- Directed by: Richard Boleslawski
- Written by: Harvey Gates Malcolm Stuart Boylan Leonard Praskins Wanda Tuchock Otis Garrett
- Produced by: Phil Goldstone
- Starring: Wallace Beery Jackie Cooper Spanky McFarland
- Cinematography: James Wong Howe
- Edited by: Frank Sullivan
- Music by: William Axt
- Production company: Metro-Goldwyn-Mayer
- Distributed by: Loew's, Inc.
- Release date: 1935;
- Running time: 87 mins
- Country: United States
- Language: English

= O'Shaughnessy's Boy =

1935 film by Richard Boleslawski

O'Shaughnessy's Boy is a 1935 film starring Wallace Beery and Jackie Cooper and directed by Richard Boleslawski. The picture was partly set in a circus. The cinematographer was James Wong Howe.

== Plot summary ==
Captain Michael "Windy" O'Shaughnessy is an animal trainer with the Hastings Bros. Circus. He loves his young son, Stubby, but Windy's disapproving sister-in-law, Martha Shields, persuades his wife, Cora, to leave him and take the boy. When Windy discovers that they have disappeared with his money, he begins searching for Stubby. To pay a private investigator, he attempts a dangerous fire trick with a tiger, but the distracted Windy is attacked and loses an arm.
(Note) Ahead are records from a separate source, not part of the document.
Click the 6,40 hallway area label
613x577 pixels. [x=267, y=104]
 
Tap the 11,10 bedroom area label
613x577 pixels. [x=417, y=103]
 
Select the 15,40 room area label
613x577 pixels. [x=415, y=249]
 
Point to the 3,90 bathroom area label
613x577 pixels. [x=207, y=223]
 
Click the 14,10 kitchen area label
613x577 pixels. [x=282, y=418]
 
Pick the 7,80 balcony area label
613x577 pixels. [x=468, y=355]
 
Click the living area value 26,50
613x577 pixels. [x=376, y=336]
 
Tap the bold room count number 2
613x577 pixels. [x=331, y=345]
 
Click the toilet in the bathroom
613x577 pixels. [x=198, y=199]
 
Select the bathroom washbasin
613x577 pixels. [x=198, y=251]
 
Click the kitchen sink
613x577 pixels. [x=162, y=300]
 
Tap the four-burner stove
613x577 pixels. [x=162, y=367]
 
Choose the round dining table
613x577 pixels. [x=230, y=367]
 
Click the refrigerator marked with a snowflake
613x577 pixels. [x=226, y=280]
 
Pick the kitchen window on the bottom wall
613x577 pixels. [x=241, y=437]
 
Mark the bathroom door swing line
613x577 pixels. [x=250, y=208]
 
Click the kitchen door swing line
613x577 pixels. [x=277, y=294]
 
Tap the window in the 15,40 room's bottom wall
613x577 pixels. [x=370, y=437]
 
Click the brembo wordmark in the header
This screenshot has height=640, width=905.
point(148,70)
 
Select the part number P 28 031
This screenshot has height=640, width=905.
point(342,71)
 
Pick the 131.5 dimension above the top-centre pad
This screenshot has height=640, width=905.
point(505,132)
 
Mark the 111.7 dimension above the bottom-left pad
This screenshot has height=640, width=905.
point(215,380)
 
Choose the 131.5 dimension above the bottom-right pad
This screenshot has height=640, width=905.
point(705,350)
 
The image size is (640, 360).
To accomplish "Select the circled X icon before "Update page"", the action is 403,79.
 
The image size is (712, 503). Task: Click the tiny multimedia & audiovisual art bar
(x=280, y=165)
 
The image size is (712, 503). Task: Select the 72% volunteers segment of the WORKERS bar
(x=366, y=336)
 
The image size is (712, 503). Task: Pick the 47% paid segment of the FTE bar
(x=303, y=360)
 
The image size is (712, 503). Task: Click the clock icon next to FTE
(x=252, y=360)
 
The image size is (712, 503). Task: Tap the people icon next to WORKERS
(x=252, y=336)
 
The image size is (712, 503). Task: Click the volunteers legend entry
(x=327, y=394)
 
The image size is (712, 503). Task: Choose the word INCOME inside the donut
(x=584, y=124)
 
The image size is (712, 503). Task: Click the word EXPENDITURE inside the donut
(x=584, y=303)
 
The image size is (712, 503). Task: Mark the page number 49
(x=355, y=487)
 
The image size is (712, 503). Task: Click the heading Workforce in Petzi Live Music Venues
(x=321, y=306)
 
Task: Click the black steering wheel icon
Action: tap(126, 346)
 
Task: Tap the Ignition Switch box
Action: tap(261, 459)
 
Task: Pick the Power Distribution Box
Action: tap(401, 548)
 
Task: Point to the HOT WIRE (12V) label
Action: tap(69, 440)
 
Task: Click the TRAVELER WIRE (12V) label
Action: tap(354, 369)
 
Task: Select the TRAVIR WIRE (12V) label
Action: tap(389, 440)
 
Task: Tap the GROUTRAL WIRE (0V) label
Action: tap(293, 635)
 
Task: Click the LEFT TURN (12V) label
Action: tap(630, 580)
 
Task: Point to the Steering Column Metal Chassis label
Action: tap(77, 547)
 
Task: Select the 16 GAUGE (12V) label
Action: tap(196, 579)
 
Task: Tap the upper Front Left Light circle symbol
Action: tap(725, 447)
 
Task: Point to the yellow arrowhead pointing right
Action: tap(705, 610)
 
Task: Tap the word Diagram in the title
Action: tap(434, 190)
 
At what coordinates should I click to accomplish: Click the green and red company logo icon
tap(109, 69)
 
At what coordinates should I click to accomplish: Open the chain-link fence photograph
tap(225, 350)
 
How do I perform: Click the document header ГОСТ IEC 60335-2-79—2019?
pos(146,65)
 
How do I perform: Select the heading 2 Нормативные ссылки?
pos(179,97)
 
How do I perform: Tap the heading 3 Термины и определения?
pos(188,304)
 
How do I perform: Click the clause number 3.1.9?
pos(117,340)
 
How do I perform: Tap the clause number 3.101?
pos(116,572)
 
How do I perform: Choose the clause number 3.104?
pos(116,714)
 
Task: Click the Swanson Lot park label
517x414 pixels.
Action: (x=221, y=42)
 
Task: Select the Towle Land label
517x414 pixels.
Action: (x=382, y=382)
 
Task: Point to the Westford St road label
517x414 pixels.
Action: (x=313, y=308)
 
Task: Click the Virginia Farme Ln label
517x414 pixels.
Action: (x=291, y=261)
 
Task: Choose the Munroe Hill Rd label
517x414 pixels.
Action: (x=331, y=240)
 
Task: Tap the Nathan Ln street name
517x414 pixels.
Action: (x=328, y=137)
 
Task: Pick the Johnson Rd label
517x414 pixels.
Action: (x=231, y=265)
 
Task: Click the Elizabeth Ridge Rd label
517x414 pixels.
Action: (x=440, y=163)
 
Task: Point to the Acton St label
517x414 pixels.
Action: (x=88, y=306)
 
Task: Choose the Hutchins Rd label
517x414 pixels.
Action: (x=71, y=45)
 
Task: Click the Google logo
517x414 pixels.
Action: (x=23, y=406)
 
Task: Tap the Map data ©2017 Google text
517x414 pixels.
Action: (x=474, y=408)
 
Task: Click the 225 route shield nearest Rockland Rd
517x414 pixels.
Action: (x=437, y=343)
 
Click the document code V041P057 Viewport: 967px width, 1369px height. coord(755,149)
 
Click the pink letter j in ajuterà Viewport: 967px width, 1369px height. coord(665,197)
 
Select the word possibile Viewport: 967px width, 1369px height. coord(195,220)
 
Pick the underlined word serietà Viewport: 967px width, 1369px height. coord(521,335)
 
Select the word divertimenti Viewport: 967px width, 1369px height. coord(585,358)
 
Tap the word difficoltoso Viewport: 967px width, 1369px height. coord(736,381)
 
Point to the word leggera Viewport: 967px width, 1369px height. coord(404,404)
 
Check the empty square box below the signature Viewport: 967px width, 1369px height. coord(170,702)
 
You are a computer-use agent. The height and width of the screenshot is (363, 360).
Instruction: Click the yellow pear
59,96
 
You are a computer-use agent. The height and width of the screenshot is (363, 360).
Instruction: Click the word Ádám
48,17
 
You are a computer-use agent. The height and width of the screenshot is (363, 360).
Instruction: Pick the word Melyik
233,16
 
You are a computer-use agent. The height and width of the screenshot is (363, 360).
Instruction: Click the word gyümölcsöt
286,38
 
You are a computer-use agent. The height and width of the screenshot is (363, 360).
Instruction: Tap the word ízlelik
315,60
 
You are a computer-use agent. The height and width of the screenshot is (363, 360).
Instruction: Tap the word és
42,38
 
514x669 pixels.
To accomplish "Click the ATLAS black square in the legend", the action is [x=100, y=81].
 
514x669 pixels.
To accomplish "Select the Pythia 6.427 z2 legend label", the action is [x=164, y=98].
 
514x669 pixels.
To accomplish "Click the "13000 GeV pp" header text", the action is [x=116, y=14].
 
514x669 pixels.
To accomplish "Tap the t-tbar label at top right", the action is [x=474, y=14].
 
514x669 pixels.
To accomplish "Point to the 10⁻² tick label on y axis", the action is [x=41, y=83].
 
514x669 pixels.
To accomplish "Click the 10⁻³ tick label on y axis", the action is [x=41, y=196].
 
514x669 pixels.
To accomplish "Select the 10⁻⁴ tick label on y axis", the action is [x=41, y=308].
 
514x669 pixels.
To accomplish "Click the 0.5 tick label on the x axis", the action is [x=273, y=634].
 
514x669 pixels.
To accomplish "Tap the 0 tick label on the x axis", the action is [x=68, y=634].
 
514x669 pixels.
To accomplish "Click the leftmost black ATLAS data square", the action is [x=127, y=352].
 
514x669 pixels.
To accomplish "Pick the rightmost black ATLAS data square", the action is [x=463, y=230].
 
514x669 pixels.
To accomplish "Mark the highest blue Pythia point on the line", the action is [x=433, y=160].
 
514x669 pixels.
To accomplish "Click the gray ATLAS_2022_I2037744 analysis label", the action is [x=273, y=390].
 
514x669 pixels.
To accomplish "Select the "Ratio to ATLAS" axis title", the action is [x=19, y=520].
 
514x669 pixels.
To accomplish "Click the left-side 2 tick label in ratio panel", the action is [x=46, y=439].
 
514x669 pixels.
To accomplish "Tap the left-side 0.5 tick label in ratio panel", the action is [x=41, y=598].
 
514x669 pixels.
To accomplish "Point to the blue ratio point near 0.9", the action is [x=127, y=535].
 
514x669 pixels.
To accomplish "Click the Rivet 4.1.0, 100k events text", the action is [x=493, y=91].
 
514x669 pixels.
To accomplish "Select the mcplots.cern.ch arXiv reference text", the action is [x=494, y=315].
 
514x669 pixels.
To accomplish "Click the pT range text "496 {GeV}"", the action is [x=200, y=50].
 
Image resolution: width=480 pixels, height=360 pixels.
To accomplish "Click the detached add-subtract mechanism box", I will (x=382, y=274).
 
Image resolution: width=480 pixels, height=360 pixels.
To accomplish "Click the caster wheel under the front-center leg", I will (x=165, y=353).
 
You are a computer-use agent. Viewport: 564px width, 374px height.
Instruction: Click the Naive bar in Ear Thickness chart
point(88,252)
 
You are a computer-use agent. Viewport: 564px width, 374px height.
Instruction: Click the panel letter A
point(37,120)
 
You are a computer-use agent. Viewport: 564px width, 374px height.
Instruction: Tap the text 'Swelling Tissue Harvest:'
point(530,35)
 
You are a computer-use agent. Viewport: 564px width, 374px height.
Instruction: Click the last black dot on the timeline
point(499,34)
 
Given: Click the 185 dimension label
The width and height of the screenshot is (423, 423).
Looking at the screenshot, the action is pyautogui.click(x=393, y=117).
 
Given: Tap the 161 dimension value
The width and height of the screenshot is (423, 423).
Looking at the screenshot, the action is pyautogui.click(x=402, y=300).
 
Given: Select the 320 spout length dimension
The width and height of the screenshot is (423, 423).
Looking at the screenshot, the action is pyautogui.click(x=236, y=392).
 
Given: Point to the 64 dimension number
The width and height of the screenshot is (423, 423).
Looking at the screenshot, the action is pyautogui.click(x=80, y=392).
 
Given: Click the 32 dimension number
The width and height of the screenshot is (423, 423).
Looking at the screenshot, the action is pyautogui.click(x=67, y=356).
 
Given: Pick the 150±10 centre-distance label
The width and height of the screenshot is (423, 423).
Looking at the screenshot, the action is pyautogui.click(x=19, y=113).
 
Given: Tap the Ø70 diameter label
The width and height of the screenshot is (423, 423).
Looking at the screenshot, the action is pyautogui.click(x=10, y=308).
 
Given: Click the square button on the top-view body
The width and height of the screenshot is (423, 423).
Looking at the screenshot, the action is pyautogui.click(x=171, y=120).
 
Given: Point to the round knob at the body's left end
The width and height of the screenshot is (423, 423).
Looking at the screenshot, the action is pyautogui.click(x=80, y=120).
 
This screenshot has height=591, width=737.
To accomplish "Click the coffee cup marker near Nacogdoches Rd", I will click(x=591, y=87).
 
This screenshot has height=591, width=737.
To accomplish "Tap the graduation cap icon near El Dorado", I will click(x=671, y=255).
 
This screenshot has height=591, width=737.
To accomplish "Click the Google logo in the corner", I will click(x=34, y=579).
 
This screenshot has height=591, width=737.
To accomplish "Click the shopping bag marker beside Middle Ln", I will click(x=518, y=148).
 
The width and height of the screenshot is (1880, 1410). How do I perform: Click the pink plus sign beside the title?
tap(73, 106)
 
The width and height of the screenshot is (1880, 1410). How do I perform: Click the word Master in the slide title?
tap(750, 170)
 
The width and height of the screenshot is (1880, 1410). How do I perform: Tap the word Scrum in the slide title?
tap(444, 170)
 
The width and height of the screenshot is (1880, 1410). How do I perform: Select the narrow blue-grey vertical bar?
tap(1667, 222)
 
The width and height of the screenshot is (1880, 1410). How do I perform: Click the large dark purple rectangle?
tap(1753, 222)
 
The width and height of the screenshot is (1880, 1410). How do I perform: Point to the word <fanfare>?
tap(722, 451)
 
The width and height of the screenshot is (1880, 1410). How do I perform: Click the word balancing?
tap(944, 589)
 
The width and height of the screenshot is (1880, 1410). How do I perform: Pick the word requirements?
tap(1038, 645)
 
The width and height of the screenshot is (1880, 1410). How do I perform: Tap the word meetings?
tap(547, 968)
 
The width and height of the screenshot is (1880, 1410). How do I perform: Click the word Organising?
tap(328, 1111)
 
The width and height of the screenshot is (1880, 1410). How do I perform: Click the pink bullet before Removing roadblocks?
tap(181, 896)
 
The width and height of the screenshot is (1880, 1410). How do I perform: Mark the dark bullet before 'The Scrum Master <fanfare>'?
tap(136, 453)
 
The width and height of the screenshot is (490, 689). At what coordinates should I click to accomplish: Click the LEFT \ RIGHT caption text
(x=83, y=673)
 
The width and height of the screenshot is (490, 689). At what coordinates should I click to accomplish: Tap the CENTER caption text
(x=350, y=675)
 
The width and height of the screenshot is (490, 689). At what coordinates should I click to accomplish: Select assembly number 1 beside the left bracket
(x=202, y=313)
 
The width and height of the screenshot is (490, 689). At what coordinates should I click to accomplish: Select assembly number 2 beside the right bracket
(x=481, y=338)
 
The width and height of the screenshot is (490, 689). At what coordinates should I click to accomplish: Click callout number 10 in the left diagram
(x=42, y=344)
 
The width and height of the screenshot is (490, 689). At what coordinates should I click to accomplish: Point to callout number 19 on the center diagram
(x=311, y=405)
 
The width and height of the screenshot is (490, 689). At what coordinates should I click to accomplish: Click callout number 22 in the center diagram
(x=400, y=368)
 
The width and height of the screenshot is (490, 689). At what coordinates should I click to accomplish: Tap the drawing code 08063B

Years later, circus owner Dan Hastings finds Windy and tells him that Cora has died in a trapeze accident and Stubby is living at a school. Windy is permitted to take the older Stubby for a three-month visit, but the boy initially despises him because Martha has blamed Windy for Cora's death. After Windy explains what happened, father and son gradually become close.

Martha seeks custody of Stubby, arguing that Windy cannot provide him with a stable home. Windy therefore returns to the circus and persuades Hastings to let him resume his tiger act. As Windy prepares to perform, Martha arrives to take Stubby away. Stubby escapes from her and rushes to the circus ring, where his presence gives Windy the confidence to complete the dangerous act successfully. Afterward, Stubby declares that he wants to remain with his father.

==Cast==
- Wallace Beery as Windy O'Shaughnessy
- Jackie Cooper as Stubby O'Shaughnessy
- George "Spanky" McFarland as Stubby O'Shaughnessy (child)
- Henry Stephenson as Major Bigelow
- Sara Haden as Aunt Martha Shields (billed as Sarah Haden)
- Leona Maricle as Cora O'Shaughnessy
- Willard Robinson as Dan Hastings
- Clarence Muse as Jeff

==Critical reception==
Andre Sennwald of The New York Times described the film as a "tear festival" and wrote, "Richard Boleslawsky catches the gaudy flavor of the tinsel and sawdust in accepted romantic style. A tortuous tale, it winds funereally through a whole decade in the life of Mr. O'Shaughnessy, and the photoplay makes the mistake of prolonging the grief past the saturation point." He commented favourably on some of the supporting performers, and commented, "Spanky McFarland ... has a hint of impishness in his character that adds spice to his usual portrait of round-eyed innocence. There is a sunny performance by Clarence Muse and a sinister one by Sarah Haden, the evil genius of the picture."

Variety wrote, "An excellent production and exceptionally good directlon results in a picture that will be accepted by those who know their circus. It is accurate and convincing. Indeed, the only major fault with this is that all concerned failed to realize that Jackie is getting too old to be a crybaby any longer." They also offered positive comments for the performances, writing that it was one of the best opportunities yet given to Wallace Beery, Jackie Cooper "comes through" in spite of the excessive crying, Sara Haden "takes the real acting honors", Spanky McFarland "is surprisingly good", Clarence Muse's contribution is "far more important than the authors probably intended" and Henry Stephenson "shines."

In their December, 1935 edition, Modern Screen gave the film a three-star review and wrote, "Here is what might be termed a two-man show, for almost all the footage is given over to the histrionics of those two established pals, Wallace Beery and Jackie Cooper. You know them, man and boy, from The Champ, and you wept quite a bit over them. Let the weeping now begin anew, for they’re back together again in another of those father-son epics which promises to be even more lachrymose than their former effort."